De Michael Frayn, adaptation de John Thomas, mise en scène d’Eric De Staercke, avec Perrine Delers, Bruno Georis, Maria del Rio, Cécile Florin, Benjamin Torrini, Pascal Racan, Marc Weiss, Emmanuel Guillaume, Joséphine de Renesse
Du 19 avril au 14 mai 2017 au Théâtre Royal des Galeries
On sait que le Théâtre Royal des Galeries est l’un des derniers parmi les grands théâtres institutionnels bruxellois à encore oser proposer de vrais vaudevilles, sans rougir et sans se pincer le nez. Et si le plaisir coupable de découvrir une pièce de boulevard s’accompagne toujours d’une certaine dose de circonspection quant au texte, à la mise en scène ou au jeu souvent outré des acteurs, le concept de Silence en coulisses avait de quoi allécher sérieusement, de par son audace et sa volonté de relecture subversive du genre.
La pièce de Michael Frayn, adaptée par John Thomas, propose en effet un angle assez original sur la comédie de boulevard, puisqu’elle met en abyme celle-ci dans son intrigue. Silence en coulisses suit donc une troupe de théâtre dans la répétition puis les représentations d’une pièce de boulevard intitulée Sans dessus dessous, une caricature du genre dont les quiproquos tournent autour de couples multiples, de portes qui claquent et… d’assiettes de sardines ! À l’intrigue tirée par les cheveux de cette pièce fictive s’ajoutent les atermoiements sentimentaux des comédiens qui la jouent, formant eux aussi un vaudeville dont les enjeux se précisent peu à peu et vont grandissant jusqu’à une véritable explosion finale.
Silence en coulisses s’articule en trois actes, qui déroulent en fait chacun une représentation de la pièce Sans dessus dessous : le premier lors d’une répétition générale assez mouvementée ; le second lors d’une représentation à mi-parcours, gangrénée par les conflits internes et vue depuis les coulisses ; et le troisième lors de la dernière de la tournée, qui dégénère totalement au vu et au sus du public, et dans laquelle la machine supposément bien réglée du comique de timing précis devient complètement folle.
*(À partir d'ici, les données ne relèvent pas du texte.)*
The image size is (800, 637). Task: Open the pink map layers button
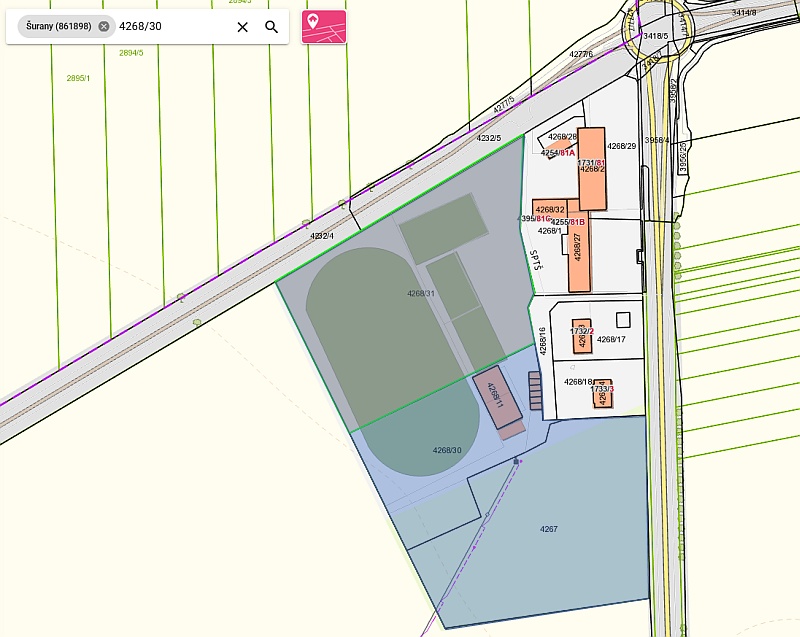[x=323, y=26]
Si le pari est extrêmement ambitieux, il devient assez vite très déstabilisant pour le spectateur de la pièce (la vraie) tant le système mis sur pieds fonctionne en trois temps, de manière très inégale. La première partie semble assez convenue, le principe de la pièce dans la pièce étant traitée d’abord de façon conventionnelle et la mise en scène épousant celle d’un vaudeville lambda, plutôt médiocre. La deuxième partie retourne le dispositif comme une crêpe et fait considérer la pièce sous un angle tout autre, tandis que la mise en scène se fait réellement inventive. Enfin, la dernière partie fait retomber le soufflé de manière assez consternante, surjouant ses effets et tournant au n’importe quoi absolu, une bouillie informe qui ne fait plus rire du tout et agace prodigieusement.
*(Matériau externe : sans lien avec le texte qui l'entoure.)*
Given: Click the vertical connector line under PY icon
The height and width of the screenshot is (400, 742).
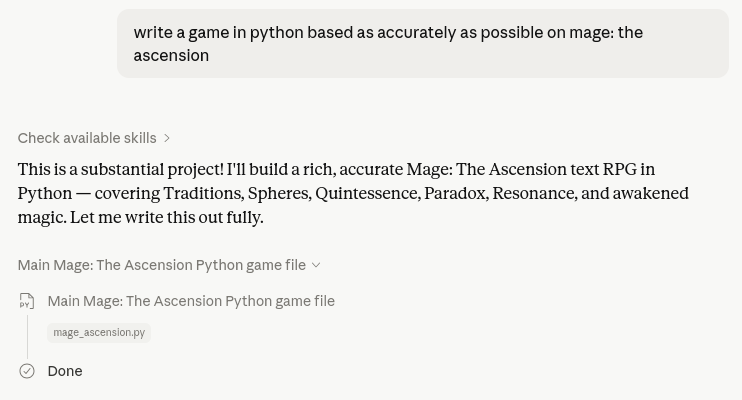Looking at the screenshot, I should click(x=27, y=337).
Si la pièce se termine sur une – très – mauvaise note, l’impression globale reste tout de même mitigée, tant Silence en coulisses fait vivre les montagnes russes à son spectateur. Il en ressort tout de même une donnée résolument positive : l’implication et la performance hors-normes de l’ensemble de la distribution. Un tel abattage et une telle maîtrise au service d’un matériau qui ne le mérite pas reste quelque chose d’assez impressionnant à voir, même si l’impression d’assister à un beau gâchis domine malheureusement. D’autant plus que, sans sa dernière partie désastreuse, apparemment conçue comme le clou « irrésistible » du spectacle, Silence en coulisses aurait été un assez agréable moment.